There is a new version of this tutorial available for Debian 12 (Bookworm).

How to Install DokuWiki with Let's Encrypt SSL on Debian 11

DokuWiki is a free, open-source and powerful Wiki software application written in PHP. It uses a file to store its data instead of using a database. It is simple, lightweight and allows you to create and edit a website from the web browser. It offers a lot of features that allow you to scale and optimize your website easily. It is used by many users due to its clean and readable syntax, ease of maintenance, backup and integration.

In this tutorial, I will show you how to install DokuWiki with Apache and Let's Encrypt SSL on Debian 11.

Prerequisites

  • A server running Ubuntu 20.04.
  • A valid domain name pointed with your server IP.
  • A root password is configured on the server.

Getting Started

Before starting, it is recommended to update your system packages to the latest version. You can update them by running the following command:

apt-get update -y

Once all the packages are updated, you can proceed to the next step.

Install Apache and PHP

DokuWiki runs on Apache or Nginx and is written in a PHP language. So you will need to install the Apache, PHP and other required extensions to your server.

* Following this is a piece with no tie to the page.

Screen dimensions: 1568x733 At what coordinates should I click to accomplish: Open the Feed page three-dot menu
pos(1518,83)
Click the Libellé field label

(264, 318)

You can install them by running the following command:

apt-get install apache2 php php-gd php-xml php-json -y

Once all the packages are installed, start the Apache service and enable it to start at system reboot:

systemctl start apache2
systemctl enable apache2

Once you are finished, you can proceed to the next step.

Install DokuWiki

First, go to the DokuWiki download page and download the latest version of DokuWiki using the following command:

wget https://download.dokuwiki.org/src/dokuwiki/dokuwiki-stable.tgz

Once the download is completed, create a directory for DokuWiki inside the Apache web root directory:

mkdir /var/www/html/dokuwiki

Next, extract the downloaded file to the DokuWiki directory wih the following command:

tar -xvzf dokuwiki-stable.tgz -C /var/www/html/dokuwiki/ --strip-components=1

Next, copy some necessary files using the following command:

cp /var/www/html/dokuwiki/.htaccess{.dist,}

Next, set proper ownership to the DokuWiki directory:

chown -R www-data:www-data /var/www/html/dokuwiki

Once you are finished, you can proceed to the next step.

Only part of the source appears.